SITO ISTITUZIONALE
Radicali Italiani (RI) è un partito politico italiano, che si definisce liberale, liberista e libertario.[4]
Nato nel 2001 con l’intento di proseguire incisivamente le esperienze del Partito Radicale e dei Club Pannella-Riformatori (come questi movimenti adotta la possibilità della doppia tessera, per cui gli iscritti possono essere impegnati anche in altri partiti), i contenuti della sua proposta riguardano essenzialmente la difesa dei diritti civili[8][9] e della democrazia[10], il metodo della nonviolenza gandhiana[11][12][13][14], la laicità e la libertà religiosa, un efficace progetto di federalismo europeo, l’antimilitarismo[15] ma anche atlantismo, il liberalismo democratico, un marcato laicismo e l’anticlericalismo[16][17][18].

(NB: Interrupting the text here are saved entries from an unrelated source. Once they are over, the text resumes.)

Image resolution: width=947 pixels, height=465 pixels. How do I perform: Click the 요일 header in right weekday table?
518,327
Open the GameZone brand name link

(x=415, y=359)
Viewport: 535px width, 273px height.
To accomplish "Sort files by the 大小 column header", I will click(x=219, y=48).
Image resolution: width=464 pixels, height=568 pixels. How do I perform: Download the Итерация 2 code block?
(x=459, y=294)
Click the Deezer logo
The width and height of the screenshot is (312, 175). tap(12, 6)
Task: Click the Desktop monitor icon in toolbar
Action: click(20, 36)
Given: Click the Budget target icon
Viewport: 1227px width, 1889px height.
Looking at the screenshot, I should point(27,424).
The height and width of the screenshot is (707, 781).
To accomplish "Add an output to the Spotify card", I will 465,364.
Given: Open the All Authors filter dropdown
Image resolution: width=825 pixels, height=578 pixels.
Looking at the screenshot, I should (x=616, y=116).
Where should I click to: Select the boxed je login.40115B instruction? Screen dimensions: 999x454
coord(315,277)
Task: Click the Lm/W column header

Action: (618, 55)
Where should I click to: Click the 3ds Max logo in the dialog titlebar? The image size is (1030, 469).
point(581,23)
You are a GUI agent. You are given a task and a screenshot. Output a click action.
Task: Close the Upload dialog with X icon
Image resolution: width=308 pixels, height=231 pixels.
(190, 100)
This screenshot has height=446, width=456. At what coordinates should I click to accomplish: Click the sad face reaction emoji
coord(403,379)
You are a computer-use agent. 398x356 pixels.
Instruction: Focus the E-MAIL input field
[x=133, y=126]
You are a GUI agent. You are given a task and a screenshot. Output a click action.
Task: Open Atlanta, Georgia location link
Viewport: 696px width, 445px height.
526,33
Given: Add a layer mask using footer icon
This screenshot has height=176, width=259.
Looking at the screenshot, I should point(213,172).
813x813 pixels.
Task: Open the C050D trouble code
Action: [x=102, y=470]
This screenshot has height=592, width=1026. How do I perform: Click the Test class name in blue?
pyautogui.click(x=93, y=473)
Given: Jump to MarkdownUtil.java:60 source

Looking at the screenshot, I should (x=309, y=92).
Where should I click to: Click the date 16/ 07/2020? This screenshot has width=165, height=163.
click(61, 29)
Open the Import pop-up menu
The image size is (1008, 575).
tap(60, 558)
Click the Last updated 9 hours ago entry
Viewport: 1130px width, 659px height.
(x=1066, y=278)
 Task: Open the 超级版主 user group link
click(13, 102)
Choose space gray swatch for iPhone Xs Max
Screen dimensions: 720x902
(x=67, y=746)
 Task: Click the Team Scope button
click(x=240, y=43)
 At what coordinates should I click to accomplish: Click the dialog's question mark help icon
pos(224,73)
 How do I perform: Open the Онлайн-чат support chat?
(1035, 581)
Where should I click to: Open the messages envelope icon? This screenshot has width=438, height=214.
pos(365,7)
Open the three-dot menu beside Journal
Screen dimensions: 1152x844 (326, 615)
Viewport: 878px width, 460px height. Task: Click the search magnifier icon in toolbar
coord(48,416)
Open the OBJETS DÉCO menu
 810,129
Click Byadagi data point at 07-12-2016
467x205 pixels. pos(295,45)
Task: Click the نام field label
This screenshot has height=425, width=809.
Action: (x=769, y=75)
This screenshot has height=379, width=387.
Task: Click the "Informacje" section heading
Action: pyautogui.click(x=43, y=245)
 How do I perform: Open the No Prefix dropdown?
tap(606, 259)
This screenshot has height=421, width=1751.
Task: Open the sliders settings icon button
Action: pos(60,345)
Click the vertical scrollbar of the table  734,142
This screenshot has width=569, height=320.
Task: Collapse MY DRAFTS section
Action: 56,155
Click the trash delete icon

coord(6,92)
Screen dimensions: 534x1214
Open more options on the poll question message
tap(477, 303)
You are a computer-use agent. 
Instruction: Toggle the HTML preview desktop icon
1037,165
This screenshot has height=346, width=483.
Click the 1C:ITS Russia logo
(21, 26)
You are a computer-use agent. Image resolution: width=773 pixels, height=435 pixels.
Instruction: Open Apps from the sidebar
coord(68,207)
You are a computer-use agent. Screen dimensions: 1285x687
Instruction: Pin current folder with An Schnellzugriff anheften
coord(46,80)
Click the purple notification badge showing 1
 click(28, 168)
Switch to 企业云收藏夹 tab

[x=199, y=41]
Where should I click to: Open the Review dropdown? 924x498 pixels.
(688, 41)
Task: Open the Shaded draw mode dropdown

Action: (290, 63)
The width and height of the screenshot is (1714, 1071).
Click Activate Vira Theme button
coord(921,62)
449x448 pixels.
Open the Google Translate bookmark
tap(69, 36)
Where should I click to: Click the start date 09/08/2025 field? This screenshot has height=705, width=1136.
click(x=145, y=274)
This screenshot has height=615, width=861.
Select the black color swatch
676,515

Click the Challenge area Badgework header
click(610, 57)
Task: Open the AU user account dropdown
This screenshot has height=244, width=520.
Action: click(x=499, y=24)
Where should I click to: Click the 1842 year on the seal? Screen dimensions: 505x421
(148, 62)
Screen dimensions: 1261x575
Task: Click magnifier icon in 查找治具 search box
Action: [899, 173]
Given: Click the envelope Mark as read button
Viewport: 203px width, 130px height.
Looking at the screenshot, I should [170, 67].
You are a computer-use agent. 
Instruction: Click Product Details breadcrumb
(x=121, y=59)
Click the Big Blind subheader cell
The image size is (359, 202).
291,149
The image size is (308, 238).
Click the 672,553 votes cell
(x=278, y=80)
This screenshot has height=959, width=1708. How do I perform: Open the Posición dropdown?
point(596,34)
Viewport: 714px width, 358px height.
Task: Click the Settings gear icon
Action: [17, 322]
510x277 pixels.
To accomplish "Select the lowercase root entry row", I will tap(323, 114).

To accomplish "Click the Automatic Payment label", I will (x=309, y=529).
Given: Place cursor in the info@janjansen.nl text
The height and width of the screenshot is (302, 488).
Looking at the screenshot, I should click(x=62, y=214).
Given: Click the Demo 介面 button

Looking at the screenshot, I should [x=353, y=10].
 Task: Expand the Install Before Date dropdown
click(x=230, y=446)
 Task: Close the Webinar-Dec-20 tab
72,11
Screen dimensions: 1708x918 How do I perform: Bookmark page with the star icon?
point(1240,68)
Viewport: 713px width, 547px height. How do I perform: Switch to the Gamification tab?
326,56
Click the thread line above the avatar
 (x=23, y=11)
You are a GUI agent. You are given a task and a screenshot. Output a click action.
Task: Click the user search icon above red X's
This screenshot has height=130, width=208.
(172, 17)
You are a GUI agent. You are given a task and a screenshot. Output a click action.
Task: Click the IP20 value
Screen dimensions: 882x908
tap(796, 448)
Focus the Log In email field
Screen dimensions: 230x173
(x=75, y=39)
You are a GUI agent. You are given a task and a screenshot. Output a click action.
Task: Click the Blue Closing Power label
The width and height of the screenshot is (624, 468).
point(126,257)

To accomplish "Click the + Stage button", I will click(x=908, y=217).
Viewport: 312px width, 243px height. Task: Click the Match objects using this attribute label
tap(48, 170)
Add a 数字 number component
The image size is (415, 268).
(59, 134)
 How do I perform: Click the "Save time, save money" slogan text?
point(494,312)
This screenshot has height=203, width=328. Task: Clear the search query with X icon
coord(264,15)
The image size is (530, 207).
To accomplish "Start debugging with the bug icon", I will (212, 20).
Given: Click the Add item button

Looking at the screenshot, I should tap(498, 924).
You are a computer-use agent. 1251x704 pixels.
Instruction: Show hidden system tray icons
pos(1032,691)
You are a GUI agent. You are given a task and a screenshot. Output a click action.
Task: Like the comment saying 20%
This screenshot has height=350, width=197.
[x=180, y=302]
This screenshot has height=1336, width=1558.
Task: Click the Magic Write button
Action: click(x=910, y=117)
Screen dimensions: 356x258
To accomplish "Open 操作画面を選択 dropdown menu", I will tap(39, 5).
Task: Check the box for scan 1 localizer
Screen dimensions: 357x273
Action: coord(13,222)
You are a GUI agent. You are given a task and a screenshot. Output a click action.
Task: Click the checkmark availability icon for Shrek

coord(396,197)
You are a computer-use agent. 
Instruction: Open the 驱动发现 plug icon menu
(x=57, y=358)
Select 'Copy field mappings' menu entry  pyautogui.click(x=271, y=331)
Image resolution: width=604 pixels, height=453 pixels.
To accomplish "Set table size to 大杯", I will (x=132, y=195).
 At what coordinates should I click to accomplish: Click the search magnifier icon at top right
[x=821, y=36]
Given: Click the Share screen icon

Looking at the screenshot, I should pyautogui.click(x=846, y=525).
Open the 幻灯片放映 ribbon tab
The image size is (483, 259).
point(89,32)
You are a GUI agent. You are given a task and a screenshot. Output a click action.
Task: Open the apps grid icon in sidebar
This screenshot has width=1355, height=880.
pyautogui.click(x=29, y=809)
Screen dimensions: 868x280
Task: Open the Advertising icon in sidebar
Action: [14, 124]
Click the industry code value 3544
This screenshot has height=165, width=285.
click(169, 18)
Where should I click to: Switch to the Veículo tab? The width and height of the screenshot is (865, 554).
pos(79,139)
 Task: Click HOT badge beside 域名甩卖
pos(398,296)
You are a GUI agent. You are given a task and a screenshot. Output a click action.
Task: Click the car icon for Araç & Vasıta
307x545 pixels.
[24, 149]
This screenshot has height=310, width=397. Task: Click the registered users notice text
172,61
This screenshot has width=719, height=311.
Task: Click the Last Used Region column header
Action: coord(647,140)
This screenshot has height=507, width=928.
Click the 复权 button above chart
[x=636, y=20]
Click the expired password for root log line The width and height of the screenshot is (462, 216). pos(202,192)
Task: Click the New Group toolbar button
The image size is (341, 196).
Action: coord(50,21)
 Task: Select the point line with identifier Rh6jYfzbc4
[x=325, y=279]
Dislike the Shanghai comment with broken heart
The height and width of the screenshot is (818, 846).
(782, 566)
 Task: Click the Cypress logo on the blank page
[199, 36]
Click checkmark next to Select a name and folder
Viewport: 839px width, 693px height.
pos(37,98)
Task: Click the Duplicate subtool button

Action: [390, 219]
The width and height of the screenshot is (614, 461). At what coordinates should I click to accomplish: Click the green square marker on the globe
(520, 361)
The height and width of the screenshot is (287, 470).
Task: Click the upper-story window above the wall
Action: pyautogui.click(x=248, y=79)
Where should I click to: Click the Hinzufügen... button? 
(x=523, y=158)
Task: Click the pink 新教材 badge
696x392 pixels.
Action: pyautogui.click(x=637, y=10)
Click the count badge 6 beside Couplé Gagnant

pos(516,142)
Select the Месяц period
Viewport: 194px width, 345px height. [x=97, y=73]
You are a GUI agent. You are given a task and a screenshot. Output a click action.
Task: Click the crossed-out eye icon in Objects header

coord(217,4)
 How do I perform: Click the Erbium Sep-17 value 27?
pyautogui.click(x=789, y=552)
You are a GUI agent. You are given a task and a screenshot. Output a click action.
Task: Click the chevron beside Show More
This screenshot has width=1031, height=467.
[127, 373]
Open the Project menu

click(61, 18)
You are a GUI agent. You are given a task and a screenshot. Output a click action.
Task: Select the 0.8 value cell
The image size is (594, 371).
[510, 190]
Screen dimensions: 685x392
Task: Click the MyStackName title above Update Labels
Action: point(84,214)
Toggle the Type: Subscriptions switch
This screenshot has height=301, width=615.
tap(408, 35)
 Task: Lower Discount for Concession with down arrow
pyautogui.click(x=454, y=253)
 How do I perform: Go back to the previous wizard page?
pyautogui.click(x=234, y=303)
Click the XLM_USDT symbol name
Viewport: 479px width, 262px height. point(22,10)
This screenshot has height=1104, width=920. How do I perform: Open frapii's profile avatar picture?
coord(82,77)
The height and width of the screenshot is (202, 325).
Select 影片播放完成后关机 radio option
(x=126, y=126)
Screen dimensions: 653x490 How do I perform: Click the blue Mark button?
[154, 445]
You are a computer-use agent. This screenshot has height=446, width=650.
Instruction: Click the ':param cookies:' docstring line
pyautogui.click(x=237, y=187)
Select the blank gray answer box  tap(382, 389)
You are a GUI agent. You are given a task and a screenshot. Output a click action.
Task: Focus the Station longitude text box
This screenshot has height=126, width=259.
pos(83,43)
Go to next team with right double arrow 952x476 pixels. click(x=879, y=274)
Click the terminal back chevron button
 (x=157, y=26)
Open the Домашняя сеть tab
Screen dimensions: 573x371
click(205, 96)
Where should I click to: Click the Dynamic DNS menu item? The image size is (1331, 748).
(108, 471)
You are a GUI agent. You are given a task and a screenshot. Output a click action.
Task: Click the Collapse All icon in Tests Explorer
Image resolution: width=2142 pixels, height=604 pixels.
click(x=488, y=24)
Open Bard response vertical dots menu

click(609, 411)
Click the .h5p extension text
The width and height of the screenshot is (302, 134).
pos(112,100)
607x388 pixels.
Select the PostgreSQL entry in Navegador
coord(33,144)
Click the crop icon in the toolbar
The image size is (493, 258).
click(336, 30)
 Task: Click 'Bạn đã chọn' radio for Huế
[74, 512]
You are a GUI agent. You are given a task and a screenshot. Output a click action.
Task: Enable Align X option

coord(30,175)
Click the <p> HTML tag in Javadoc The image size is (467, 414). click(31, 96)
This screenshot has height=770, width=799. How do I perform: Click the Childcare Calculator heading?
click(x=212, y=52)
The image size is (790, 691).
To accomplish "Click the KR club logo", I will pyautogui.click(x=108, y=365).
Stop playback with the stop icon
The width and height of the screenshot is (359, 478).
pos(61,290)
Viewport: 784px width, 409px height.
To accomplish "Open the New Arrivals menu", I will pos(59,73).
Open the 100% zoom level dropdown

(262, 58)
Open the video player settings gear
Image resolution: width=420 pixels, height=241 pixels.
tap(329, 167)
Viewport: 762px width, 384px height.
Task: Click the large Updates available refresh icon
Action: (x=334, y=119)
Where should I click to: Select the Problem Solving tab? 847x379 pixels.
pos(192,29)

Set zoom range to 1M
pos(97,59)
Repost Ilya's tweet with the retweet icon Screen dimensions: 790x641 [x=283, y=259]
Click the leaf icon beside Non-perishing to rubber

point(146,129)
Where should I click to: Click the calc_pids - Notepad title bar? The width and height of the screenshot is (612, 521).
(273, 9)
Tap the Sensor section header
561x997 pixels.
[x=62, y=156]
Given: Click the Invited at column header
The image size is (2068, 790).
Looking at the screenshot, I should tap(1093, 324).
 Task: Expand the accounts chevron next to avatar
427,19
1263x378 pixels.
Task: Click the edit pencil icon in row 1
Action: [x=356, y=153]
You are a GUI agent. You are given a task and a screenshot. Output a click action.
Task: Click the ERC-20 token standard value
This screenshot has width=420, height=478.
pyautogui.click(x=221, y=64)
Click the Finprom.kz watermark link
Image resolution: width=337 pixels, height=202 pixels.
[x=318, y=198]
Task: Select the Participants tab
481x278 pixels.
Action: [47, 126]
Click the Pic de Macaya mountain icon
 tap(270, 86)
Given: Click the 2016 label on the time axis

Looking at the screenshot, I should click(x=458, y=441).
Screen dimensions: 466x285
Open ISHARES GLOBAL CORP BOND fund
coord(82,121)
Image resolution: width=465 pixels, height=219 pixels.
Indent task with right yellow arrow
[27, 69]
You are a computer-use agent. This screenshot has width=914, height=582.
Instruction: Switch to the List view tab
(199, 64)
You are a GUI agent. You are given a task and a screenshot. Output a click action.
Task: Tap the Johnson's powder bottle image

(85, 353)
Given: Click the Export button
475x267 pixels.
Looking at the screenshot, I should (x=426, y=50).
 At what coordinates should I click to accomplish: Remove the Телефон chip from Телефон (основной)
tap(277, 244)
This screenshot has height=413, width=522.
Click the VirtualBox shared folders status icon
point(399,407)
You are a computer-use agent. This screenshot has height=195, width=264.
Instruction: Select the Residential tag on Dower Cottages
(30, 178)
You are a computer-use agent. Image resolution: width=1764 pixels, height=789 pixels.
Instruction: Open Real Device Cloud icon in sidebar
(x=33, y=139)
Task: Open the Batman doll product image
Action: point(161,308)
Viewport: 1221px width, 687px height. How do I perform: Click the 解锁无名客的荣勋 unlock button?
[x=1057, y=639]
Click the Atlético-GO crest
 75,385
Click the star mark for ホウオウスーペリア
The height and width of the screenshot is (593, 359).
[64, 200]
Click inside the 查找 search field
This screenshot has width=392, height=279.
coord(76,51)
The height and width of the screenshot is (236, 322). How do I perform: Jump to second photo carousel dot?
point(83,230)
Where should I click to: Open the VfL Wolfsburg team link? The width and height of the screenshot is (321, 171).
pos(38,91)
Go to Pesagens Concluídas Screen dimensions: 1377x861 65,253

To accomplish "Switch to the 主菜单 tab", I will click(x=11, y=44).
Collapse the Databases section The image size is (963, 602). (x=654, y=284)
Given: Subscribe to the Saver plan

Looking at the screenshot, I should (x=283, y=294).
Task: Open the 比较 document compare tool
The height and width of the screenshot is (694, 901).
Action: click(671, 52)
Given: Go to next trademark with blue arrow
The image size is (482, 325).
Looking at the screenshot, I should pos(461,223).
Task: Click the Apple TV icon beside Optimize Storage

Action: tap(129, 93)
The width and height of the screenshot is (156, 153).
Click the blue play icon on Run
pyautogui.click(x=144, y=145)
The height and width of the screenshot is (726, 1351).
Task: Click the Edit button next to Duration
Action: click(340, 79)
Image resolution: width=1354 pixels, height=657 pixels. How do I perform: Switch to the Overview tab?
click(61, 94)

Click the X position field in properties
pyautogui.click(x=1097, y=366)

La sua azione si distingue anche per il costante impegno a favore di una riforma del sistema della giustizia[19].
Per statuto non si presentava direttamente alle competizioni elettorali[20], norma ora cambiata[21], sebbene numerosi suoi esponenti si siano candidati nelle liste dell’Associazione Politica Nazionale Lista Marco Pannella e, tra il 2006 e il 2008, nella Rosa nel Pugno.
Ispirato alla tradizione federalista europea di Altiero Spinelli ed Ernesto Rossi, a livello europeo è membro dell’ALDE. A livello internazionale è stato soggetto costituente del Partito Radicale Nonviolento Transnazionale e Transpartito fino al 2017, anno della scissione fra RI e PRT.